Move will create a $1.5 trillion platform

Corebridge, Equitable agree $22 billion merger

Mergers & Acquisitions

By Camille Joyce Lisay

Corebridge Financial and Equitable Holdings have agreed to combine in an all-stock merger valued at approximately $22 billion, creating one of the largest US-based retirement, life insurance, and asset management platforms.

The transaction, announced jointly by the two companies, will bring together their respective businesses to form a combined entity serving more than 12 million customers, with approximately $1.5 trillion in assets under management and administration. The deal has been approved by the boards of both companies and is expected to close by the end of 2026, subject to regulatory and shareholder approvals.

Under the terms of the agreement, Corebridge shareholders will own around 51% of the combined company, while Equitable shareholders will hold approximately 49%. Upon completion, the merged entity will operate under the Equitable name and continue trading on the New York Stock Exchange under the ticker “EQH”.

The combined business will span multiple segments, including individual and group retirement, life insurance, institutional markets, asset management, and wealth management.
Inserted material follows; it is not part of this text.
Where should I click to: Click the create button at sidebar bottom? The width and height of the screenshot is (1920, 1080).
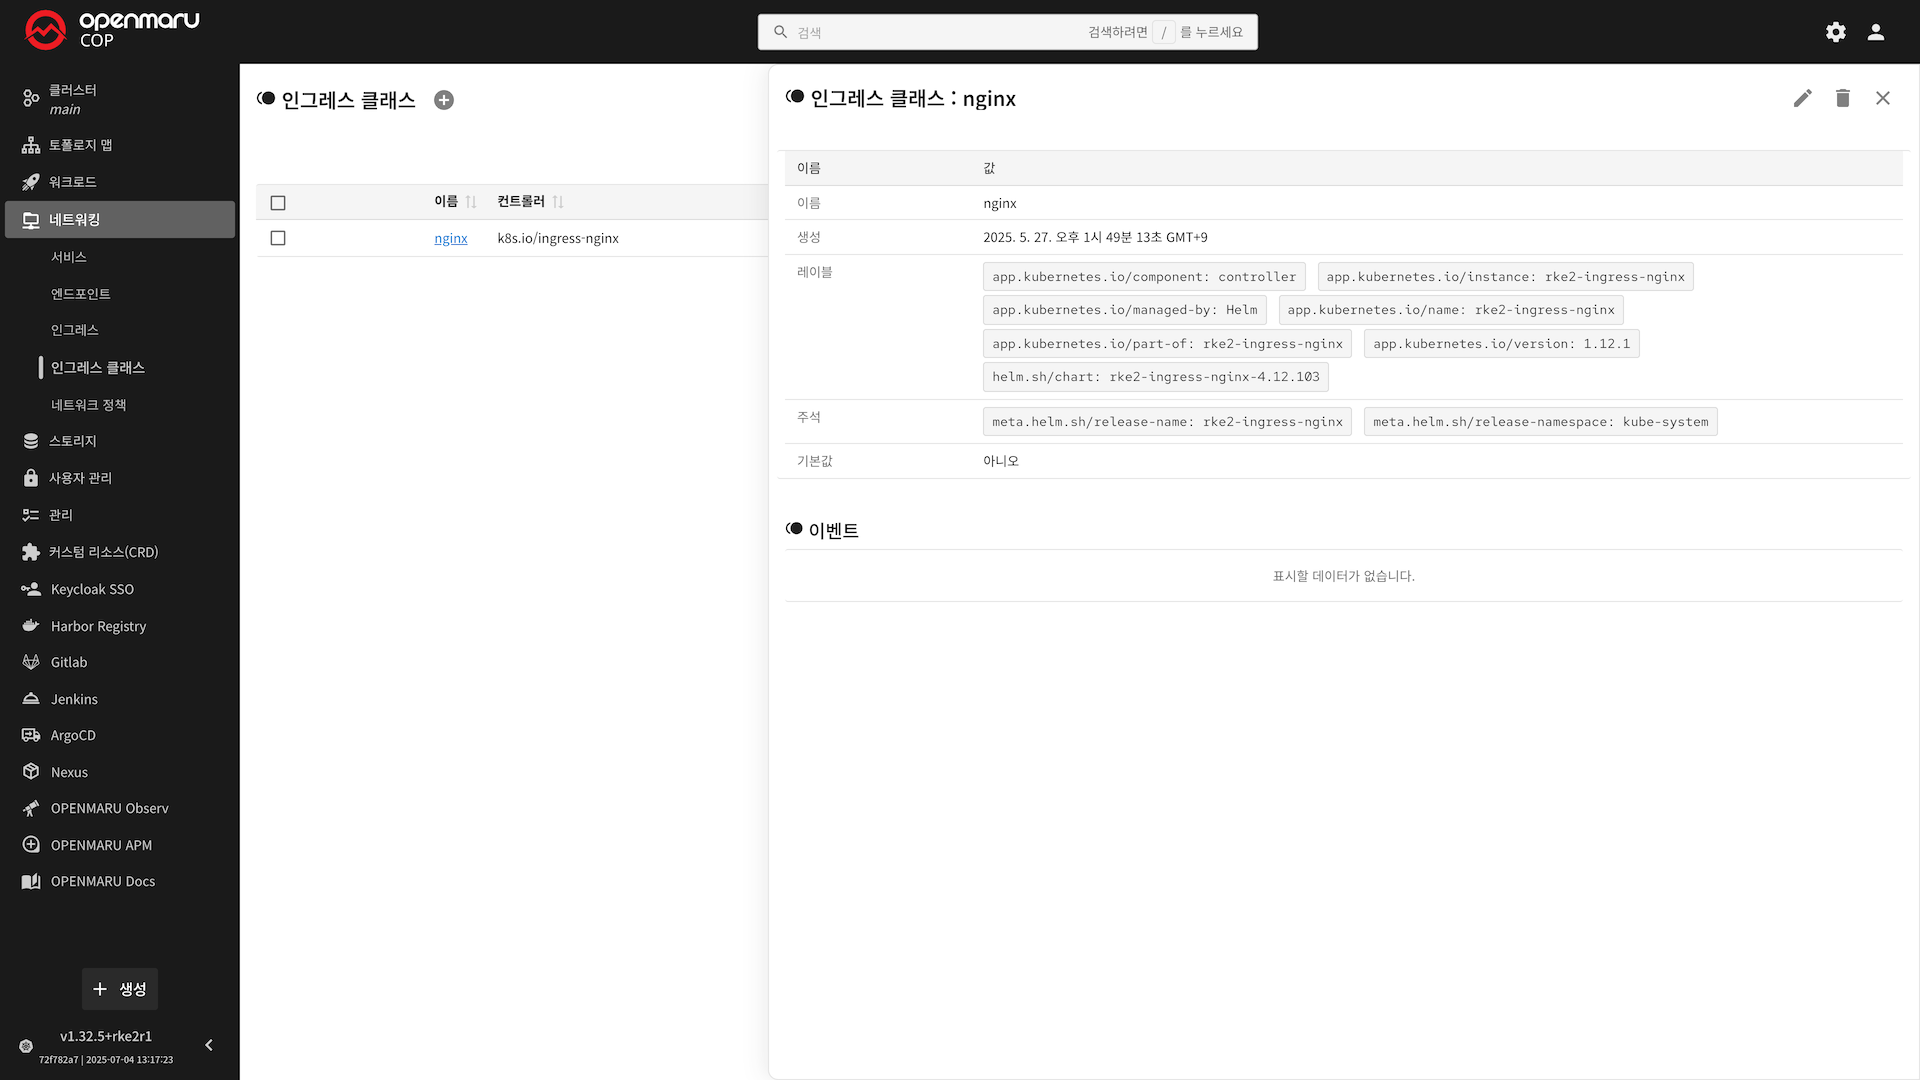click(120, 989)
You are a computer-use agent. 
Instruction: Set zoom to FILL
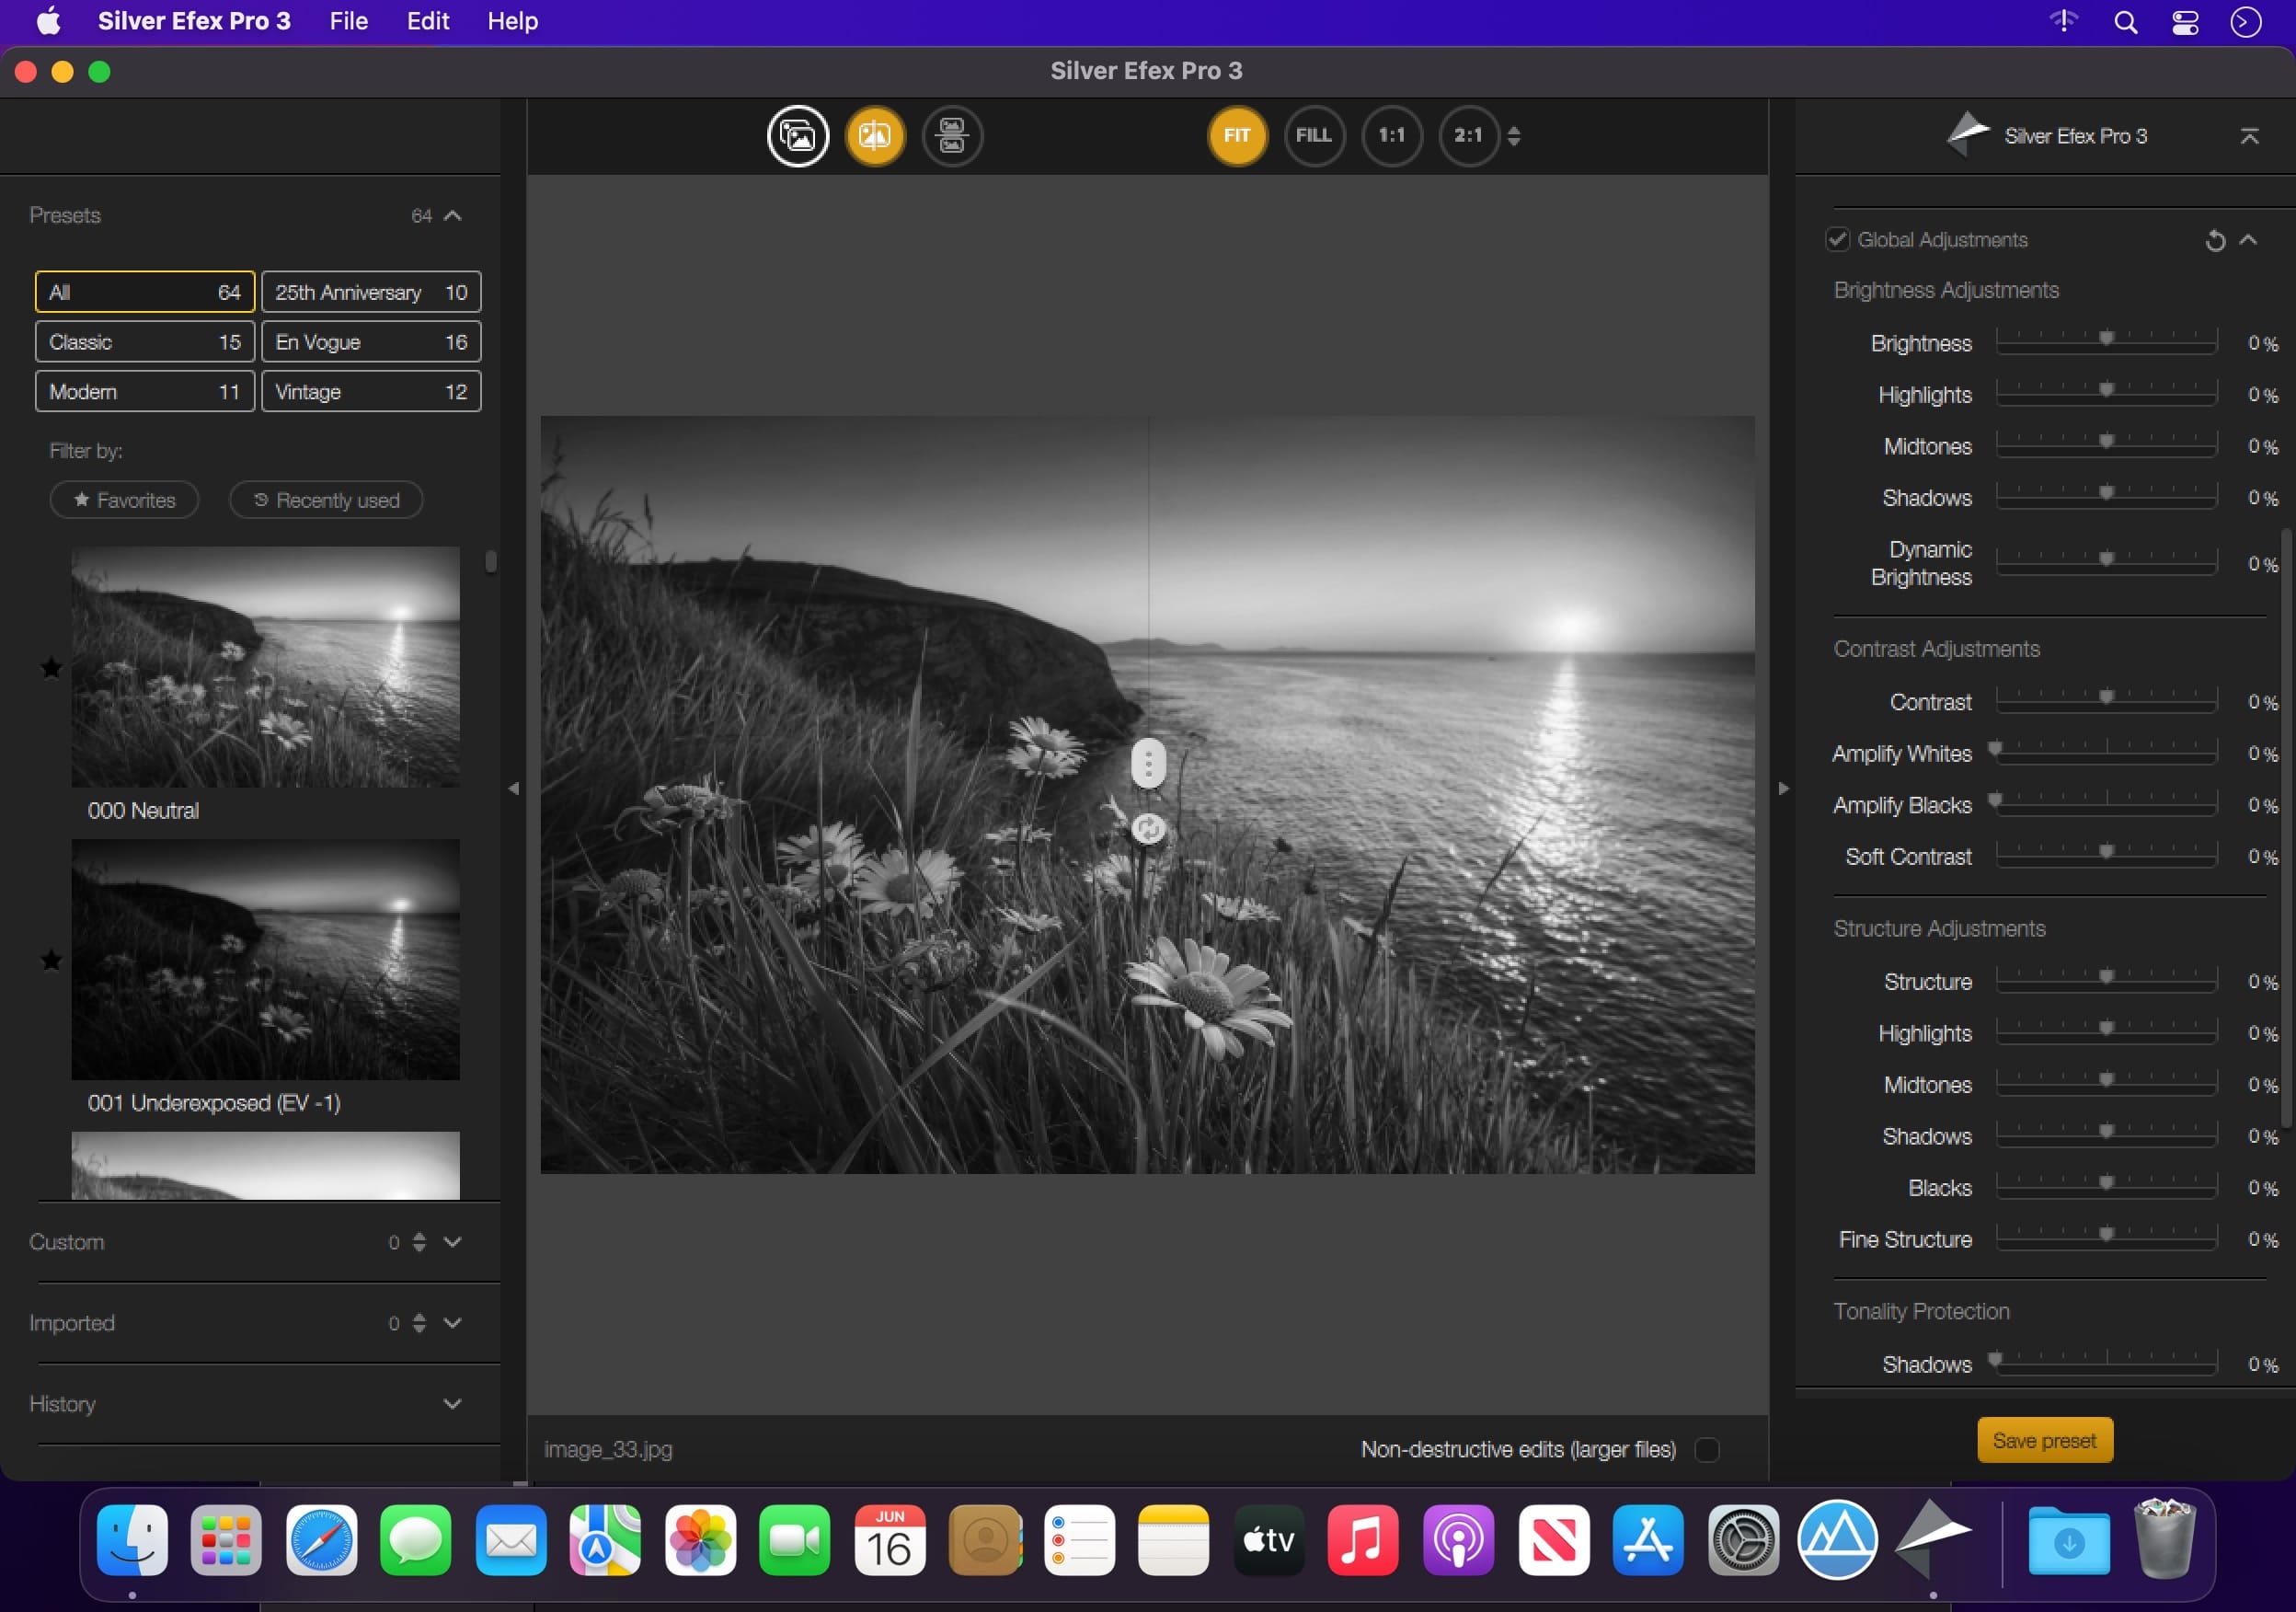click(x=1314, y=136)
The merger is intended to enhance distribution capabilities, diversify revenue streams, and strengthen the companies’ overall market position.

Financially, the combined company is expected to generate more than $5 billion in operating earnings and over $4 billion in cash flow, based on projections that include anticipated synergies.

The companies estimate that the transaction will be immediately accretive to earnings per share and cash generation, with accretion exceeding 10% by 2028. More than $500 million in annual run-rate synergies are expected by that time, primarily from operational consolidation and efficiencies.

The merger will also integrate Equitable’s majority-owned asset manager, AllianceBernstein, into the broader platform. The combined entity expects to shift more than $100 billion of Corebridge assets to AllianceBernstein over time, expanding asset origination and investment capabilities.

From a capital perspective, the merged company will have a combined shareholders’ equity exceeding $30 billion, with a pro forma leverage ratio of approximately 26%. Both companies bring strong capital positions, with risk-based capital ratios above 400% at year-end 2025.

Leadership of the combined entity will include executives from both organisations, with the headquarters to be based in Houston, Texas.

The transaction represents a significant consolidation in the US insurance and asset management sector, bringing together two established firms with complementary capabilities across retirement and wealth solutions.